O que se pede >> Continue o texto sobre a 50.ª edição do festival de cinema de Roterdão, escrevendo a partir da última frase apresentada.

Há um ano, Portugal teve honras de abertura do festival com Mosquito, de João Nuno Pinto, que iniciou na cidade holandesa um impressionante périplo internacional, e esteve também presente através da co-produção luso-brasileira Um Animal Amarelo, de Felipe Bragança. Nesta edição número 50, regista-se uma única presença portuguesa – a curta-metragem de Catarina de Sousa e Nick Tyson Tracing Utopia, odisseia documental pelo imaginário queer de um grupo de jovens nova-iorquinos –, seleccionada para a competição oficial de curtas-metragens Ammodo Short Tiger. Será, aliás, nas competições que Roterdão se concentrará ao longo desta semana – a principal das quais, a Tiger Competition, aberta exclusivamente a primeiras, segundas e terceiras obras, serviu de “porta de entrada” para cineastas como Kelly Reichardt (que é também uma das homenageadas de 2021), Hong Sang-soo, Lou Ye, Pablo Trapero ou Christopher Nolan (cuja primeira longa-metragem, Following, foi apresentada a concurso no festival).

Dados brutos >>
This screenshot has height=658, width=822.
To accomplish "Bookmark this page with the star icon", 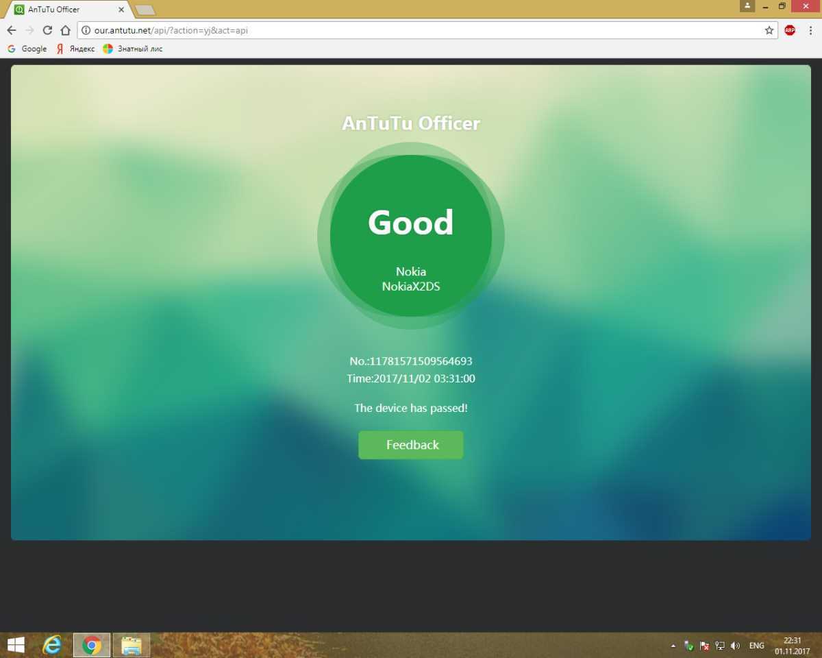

Resposta ao exercício >>
É uma marca registada de Roterdão desde que o festival foi fundado em 1972 pelo truculento bon vivant cinéfilo e programador Huub Bals (1937-1988): a aposta em novos cineastas, a par de uma atenção especial ao cinema de autor e a cinematografias pouco divulgadas (ficaram célebres as suas boutades: “o cinema americano está moribundo” ou “os mestres do cinema de amanhã virão do terceiro mundo”). Bals, fumador inveterado, apreciador do bom álcool e viajante incansável, morreu de ataque cardíaco aos 51 anos, mas Roterdão conseguira entretanto impor-se como um local de descoberta de novos filmes; através do Fundo Hubert Bals, o festival apoia anualmente a produção de cinema em África, na América Latina, na Ásia e no Médio Oriente, tendo aberto as portas a nomes como o tailandês Apichatpong Weerasethakul (cujo O Tio Boonmee que se Lembra das Suas Vidas Anteriores venceu a Palma de Ouro de Cannes em 2010) ou o iraniano Mohammad Rasoulof (Urso de Ouro de Berlim em 2020 por O Mal Não Existe).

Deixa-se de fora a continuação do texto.